**Provided data**
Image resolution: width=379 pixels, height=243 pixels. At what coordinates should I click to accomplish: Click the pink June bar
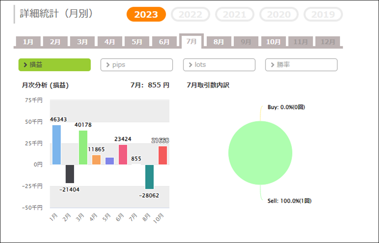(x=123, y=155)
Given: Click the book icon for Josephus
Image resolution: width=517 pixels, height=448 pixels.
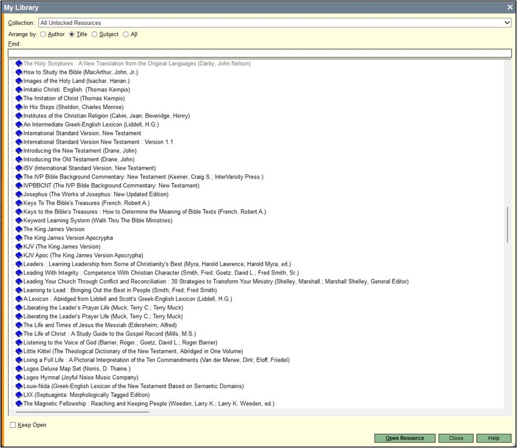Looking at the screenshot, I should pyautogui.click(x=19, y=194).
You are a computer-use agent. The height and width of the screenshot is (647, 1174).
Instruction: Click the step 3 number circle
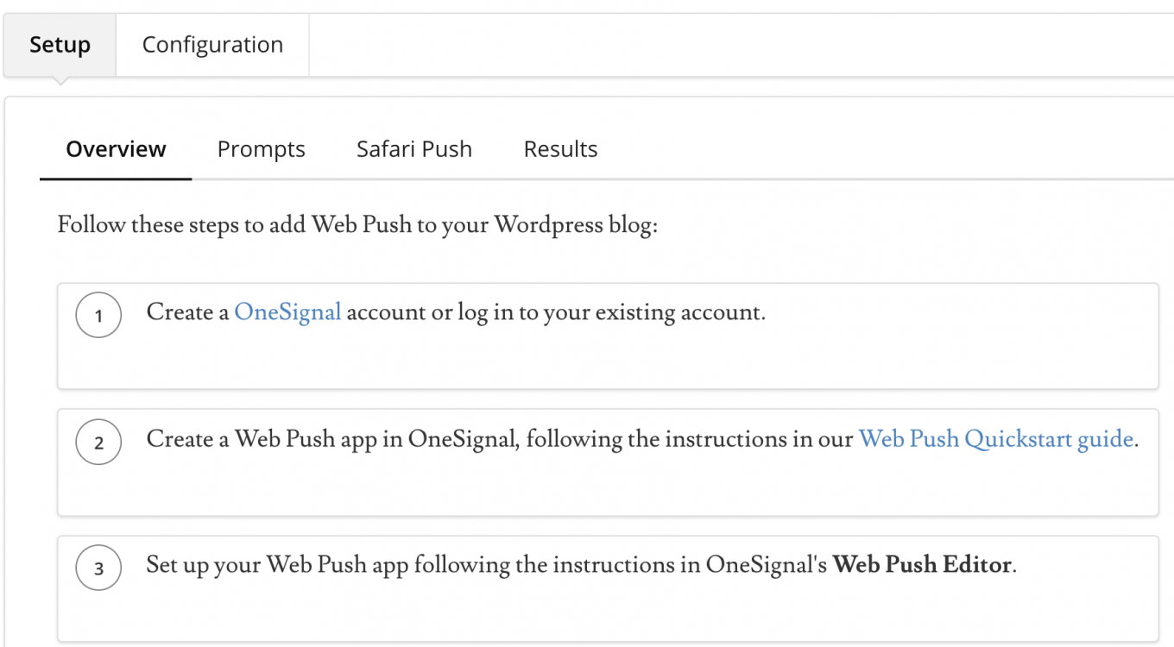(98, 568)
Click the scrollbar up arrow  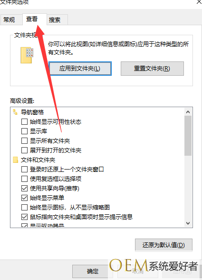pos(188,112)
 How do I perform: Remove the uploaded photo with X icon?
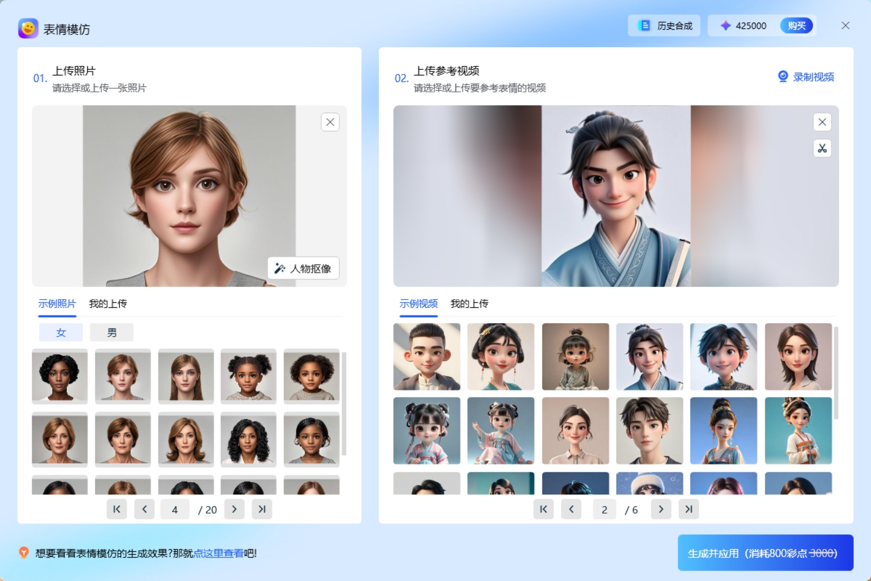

**What the task requires**
Which lines in the records above hold the string "icon"? Copy each of them.

**Output below**
Given: Click the book icon for Josephus
 How do I perform: Remove the uploaded photo with X icon?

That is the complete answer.